Numbers in square brackets
[ ] refer to garden bed Sections. Plants in flower are in bold type.

View past issues of 'In Flower This Week'.

24 May 2013

Banksia heliantha

Banksia heliantha
click for larger image

This walk begins in the car park and wanders around the Gardens’ buildings, where flowers are plentiful.

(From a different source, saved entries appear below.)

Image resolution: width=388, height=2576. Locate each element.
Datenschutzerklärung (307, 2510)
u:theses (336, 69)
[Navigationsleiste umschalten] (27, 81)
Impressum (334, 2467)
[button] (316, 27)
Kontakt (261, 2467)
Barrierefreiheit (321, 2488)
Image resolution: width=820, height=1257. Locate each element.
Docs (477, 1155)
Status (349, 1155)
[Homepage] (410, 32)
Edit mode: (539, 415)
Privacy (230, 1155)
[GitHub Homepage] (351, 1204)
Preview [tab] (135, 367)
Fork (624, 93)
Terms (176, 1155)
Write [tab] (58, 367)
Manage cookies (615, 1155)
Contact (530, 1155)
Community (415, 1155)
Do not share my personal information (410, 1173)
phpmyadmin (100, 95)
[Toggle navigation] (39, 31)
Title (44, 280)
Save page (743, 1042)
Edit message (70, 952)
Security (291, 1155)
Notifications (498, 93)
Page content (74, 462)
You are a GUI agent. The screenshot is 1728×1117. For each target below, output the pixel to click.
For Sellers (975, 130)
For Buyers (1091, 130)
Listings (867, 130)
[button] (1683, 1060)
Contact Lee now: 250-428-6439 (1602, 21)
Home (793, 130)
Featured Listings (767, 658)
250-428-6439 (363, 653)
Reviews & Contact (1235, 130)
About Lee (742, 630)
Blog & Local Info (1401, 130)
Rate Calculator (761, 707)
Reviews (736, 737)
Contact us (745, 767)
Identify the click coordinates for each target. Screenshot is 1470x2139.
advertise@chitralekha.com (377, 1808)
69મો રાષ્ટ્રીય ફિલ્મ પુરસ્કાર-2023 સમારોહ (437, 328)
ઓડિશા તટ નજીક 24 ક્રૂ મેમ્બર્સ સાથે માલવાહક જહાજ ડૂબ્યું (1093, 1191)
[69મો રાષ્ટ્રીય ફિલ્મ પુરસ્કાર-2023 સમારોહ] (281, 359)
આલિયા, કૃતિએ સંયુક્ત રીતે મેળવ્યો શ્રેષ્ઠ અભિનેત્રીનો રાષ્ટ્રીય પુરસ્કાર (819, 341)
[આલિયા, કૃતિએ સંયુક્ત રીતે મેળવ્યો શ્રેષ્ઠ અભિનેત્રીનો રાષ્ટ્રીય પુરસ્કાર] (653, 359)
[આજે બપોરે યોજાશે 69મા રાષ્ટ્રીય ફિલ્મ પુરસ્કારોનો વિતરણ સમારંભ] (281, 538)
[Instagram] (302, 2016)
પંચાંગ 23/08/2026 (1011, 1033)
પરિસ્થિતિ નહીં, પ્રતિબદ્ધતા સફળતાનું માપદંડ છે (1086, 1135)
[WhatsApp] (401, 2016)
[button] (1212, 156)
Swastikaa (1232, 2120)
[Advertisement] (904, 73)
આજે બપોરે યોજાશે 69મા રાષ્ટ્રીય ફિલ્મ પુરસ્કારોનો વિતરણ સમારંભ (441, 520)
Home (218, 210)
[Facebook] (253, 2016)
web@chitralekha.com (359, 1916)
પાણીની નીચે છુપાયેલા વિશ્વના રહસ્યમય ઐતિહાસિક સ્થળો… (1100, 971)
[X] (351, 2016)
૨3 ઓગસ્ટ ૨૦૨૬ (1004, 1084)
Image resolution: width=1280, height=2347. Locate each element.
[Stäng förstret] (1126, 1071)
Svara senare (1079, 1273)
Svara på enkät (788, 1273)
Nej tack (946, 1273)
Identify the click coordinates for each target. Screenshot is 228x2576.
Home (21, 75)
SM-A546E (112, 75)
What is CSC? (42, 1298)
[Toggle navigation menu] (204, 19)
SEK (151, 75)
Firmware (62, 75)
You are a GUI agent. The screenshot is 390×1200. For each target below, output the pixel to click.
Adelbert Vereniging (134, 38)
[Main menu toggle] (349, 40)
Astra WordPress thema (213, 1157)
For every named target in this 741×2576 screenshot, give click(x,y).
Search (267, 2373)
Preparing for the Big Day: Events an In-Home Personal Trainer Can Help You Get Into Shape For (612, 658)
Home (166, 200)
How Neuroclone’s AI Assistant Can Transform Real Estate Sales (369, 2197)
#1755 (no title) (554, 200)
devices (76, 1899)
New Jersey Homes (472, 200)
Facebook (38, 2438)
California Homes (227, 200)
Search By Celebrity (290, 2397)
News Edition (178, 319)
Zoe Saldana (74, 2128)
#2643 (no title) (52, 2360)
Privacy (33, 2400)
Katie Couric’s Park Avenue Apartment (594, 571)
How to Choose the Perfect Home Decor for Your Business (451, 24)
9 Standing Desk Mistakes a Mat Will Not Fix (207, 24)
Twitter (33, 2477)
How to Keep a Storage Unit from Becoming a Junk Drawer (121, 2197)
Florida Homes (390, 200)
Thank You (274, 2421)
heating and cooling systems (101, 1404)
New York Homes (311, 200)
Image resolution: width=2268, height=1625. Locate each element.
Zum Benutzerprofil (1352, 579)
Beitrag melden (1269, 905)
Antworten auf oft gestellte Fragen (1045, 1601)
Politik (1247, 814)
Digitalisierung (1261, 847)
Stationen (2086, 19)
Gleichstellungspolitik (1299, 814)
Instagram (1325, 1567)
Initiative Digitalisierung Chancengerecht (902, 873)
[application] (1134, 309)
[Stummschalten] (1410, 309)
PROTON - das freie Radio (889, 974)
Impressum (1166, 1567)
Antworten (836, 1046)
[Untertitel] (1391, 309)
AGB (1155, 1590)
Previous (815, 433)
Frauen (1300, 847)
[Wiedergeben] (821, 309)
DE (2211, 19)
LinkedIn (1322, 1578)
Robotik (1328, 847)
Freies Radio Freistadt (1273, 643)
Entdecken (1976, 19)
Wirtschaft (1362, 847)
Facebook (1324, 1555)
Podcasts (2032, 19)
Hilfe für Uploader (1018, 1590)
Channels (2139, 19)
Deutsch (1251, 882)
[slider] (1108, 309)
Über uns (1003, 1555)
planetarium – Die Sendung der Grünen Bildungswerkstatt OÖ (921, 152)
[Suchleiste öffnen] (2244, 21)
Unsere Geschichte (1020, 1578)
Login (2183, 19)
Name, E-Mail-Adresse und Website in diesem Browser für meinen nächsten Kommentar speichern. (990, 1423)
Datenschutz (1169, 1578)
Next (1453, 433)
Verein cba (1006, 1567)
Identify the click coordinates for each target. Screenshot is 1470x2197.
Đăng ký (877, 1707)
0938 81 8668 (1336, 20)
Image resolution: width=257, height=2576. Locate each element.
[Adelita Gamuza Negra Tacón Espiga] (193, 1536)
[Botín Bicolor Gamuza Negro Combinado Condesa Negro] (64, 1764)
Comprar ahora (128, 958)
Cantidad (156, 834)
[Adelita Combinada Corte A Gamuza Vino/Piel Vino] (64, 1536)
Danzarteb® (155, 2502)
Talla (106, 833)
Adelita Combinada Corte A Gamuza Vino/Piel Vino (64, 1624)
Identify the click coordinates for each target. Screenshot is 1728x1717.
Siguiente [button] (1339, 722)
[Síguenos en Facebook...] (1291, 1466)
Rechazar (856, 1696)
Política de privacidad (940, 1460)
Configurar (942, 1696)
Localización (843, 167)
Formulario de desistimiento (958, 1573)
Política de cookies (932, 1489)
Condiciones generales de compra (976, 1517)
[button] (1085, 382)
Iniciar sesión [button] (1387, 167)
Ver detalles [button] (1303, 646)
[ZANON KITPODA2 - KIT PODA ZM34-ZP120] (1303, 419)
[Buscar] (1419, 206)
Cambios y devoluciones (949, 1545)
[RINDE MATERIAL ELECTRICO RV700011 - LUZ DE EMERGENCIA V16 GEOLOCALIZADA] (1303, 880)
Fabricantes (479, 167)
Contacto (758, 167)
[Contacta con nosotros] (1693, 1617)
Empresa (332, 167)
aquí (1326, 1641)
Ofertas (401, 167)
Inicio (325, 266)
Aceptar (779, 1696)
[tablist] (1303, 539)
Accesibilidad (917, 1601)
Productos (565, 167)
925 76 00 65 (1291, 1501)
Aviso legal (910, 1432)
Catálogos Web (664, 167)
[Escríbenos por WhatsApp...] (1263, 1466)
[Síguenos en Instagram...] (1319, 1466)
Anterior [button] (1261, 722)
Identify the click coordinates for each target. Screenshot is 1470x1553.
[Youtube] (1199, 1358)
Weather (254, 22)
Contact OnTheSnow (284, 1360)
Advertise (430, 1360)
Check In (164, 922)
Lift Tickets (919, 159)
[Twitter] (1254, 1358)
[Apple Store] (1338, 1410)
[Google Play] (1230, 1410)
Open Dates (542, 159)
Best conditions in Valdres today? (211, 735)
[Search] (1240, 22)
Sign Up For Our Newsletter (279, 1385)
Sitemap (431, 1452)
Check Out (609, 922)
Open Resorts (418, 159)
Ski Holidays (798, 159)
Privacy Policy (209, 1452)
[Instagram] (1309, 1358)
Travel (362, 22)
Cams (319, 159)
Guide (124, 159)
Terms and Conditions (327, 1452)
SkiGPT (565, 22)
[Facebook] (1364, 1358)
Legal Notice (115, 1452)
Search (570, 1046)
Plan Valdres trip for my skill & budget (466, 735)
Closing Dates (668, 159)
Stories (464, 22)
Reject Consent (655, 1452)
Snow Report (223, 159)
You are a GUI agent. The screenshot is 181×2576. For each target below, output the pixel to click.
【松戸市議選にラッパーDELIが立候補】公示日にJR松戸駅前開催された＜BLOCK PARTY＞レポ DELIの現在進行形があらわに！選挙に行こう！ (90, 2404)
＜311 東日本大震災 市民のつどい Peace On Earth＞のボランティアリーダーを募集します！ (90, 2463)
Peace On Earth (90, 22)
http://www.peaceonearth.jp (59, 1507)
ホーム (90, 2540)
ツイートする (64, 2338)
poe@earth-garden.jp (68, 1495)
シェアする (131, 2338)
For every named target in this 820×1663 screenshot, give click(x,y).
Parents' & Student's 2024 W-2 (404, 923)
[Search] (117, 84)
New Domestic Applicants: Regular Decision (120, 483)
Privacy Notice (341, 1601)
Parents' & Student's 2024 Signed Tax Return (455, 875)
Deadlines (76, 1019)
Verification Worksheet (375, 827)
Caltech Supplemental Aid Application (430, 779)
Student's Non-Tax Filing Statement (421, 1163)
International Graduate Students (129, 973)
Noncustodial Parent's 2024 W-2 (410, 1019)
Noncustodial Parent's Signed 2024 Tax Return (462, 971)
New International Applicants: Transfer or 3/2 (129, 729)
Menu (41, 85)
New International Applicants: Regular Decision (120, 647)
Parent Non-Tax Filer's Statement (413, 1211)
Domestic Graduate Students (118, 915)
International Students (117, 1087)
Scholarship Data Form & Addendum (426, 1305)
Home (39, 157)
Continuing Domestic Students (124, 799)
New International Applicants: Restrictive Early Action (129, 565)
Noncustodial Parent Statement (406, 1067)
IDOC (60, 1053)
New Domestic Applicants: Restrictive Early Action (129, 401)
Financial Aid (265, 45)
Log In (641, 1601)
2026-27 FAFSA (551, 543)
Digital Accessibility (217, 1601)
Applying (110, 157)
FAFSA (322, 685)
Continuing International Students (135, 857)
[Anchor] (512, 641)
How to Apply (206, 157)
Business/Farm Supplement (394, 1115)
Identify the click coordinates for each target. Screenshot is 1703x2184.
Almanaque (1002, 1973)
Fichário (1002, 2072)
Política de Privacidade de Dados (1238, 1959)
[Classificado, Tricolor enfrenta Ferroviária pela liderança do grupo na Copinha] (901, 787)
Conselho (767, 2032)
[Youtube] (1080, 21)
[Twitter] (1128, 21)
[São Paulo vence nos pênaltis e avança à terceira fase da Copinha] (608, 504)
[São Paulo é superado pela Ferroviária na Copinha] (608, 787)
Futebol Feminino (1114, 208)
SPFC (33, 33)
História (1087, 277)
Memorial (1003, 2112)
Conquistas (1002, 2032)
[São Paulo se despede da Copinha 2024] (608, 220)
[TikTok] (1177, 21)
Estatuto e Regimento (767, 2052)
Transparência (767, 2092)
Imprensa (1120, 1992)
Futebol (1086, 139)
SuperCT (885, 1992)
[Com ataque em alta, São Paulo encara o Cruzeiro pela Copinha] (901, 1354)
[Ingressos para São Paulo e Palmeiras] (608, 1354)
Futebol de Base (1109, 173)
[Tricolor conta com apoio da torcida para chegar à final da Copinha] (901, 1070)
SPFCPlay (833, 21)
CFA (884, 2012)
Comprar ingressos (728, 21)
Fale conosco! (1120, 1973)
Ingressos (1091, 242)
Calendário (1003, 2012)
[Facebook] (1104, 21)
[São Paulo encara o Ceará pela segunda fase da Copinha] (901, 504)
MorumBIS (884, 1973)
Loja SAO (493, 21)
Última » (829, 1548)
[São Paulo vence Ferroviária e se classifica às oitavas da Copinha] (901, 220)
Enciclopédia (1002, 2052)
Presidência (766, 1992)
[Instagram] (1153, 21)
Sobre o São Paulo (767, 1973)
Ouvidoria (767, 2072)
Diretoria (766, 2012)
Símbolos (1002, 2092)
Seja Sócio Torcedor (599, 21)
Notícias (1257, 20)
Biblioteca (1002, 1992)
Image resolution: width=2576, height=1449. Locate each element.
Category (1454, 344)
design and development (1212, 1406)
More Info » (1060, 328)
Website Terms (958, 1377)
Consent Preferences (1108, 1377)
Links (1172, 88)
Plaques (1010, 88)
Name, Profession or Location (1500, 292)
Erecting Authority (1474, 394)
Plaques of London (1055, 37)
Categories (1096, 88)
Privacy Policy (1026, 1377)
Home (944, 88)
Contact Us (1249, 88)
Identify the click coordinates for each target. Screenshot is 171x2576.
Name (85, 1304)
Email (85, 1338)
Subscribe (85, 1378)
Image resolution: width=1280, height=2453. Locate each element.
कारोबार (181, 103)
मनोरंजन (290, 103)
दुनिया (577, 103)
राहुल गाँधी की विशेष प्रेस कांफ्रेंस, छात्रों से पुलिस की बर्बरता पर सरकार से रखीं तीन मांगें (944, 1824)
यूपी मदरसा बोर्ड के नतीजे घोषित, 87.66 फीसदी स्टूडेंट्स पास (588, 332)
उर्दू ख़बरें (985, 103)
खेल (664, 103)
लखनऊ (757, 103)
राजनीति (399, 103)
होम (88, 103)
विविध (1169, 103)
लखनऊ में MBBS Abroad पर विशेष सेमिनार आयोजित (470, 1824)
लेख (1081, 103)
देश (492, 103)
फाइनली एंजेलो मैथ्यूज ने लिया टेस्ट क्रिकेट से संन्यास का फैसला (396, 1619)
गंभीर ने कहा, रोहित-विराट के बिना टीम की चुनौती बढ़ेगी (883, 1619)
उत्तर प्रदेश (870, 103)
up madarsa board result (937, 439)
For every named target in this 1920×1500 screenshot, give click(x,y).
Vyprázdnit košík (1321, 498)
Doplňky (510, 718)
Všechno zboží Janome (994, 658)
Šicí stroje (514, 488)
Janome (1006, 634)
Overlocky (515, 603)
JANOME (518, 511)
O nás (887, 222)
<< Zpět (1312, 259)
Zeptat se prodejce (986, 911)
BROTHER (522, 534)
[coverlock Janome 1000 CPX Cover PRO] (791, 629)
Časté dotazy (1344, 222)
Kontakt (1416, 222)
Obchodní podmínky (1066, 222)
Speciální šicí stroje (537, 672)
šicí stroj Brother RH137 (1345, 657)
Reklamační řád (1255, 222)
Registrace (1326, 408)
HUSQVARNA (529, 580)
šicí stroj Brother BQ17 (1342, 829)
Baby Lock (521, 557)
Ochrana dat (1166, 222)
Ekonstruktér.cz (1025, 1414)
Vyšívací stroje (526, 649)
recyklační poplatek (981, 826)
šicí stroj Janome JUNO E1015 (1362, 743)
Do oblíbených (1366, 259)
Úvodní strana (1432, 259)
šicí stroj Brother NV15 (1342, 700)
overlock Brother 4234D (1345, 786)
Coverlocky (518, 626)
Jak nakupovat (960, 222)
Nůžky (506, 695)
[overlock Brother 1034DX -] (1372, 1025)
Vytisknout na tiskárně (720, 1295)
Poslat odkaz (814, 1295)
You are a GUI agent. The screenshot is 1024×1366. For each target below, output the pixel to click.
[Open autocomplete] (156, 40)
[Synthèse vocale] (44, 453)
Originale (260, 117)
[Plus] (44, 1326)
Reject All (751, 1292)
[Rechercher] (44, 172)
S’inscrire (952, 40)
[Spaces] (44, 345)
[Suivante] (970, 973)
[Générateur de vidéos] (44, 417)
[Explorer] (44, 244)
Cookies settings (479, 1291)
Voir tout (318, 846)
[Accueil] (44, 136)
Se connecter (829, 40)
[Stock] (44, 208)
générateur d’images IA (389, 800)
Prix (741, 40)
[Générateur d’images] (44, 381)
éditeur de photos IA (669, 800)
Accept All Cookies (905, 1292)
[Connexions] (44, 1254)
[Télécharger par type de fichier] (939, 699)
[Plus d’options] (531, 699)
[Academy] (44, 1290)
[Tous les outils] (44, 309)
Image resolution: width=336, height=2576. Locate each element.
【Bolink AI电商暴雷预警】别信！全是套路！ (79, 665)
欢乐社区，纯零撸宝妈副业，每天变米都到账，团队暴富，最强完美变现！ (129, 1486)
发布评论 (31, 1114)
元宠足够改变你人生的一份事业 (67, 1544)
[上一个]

  1. At the base of the stairs leading to the Visitor Information Centre the bank of Thryptomene saxicola [Section 174] with low arching branches clad with tiny pink flowers is so attractive.
  2. A sheoak, Allocasuarina littoralis [Section 174], spreads its branches clad with pine-like leaves, small fruits, and dark red rounded flowers above the path.
  3. Just outside the doors to the Visitor Information Centre, Lechenaultia formosa continues to be bright with its red-orange flowers falling over the edge of the pot.
  4. There too is a Wollemi Pine, Wollemia nobilis, standing tall in a pot.
    Opposite and close to the wall, Pandorea jasminoides [Section 212] has large dark‑centred pink flowers along its vines.
  5. Banks Walk is edged with many flowering plants which include Banksia heliantha [Section 174], an upright shrub with sharp‑edged leaves and terminal heads of rounded yellow flowers.
  6. Behind the seat Woollsia pungens [Section 174] is a many‑stemmed plant with terminal white flowers crowded around the stems.
  7. Beside this is the Victorian Floral Emblem, Epacris impressa [Section 174], also a scraggly shrub with pink tubular flowers dangling in rows from the branches.  Close by is Epacris longiflora [Section 174], which has longer tubular flowers coloured white.
  8. Across the path is a mint bush, Prostanthera phylicifolia [Section 210], which falls down the rock wall.  It is covered in profusion with small mauve flowers.
  9. There too is Alyogyne huegelii [Section 210], a yet small upright shrub with large purple hibiscus-like flowers.
  10. Around the corner Grevillea ‘Lady O’ [Section 174] is a graceful low open shrub always with a few red flowers.
  11. Across the bridge and in front of the offices in the Ellis Rowan Garden, Banksia ‘Stumpy Gold’ [Section 131] is a low dense spreading shrub with upright gold cylindrical flower spikes in profusion.
  12. Opposite is a bottlebrush, Callistemon citrinus ‘Splendens’ [Section 240], a large dense shrub with brilliant red bottlebrush-like flowers.
  13. Beside is Crowea ‘Cooper’s Hybrid’ [Section 240], a smaller more open shrub pretty with bold pink star-like flowers.
  14. At the end of this section is Acacia alata var. biglandulosa [Section 240], a dense shrub of medium size with flattened zig-zag_shaped leaves and cream fluffy flowers.
  15. Take the upward road to the left where, below the large branches of Eucalyptus mannifera, Thryptomene saxicola ‘Pink Lace’ [Section 10] forms a low dense group clad with tiny pink flowers.
  16. Taking the first turn to the left, at the far end of the road is Grevillea bipinnatifida ‘Jingle Bells’ [Section 124], with the terminal red flower heads on this “standard” plant well worth viewing.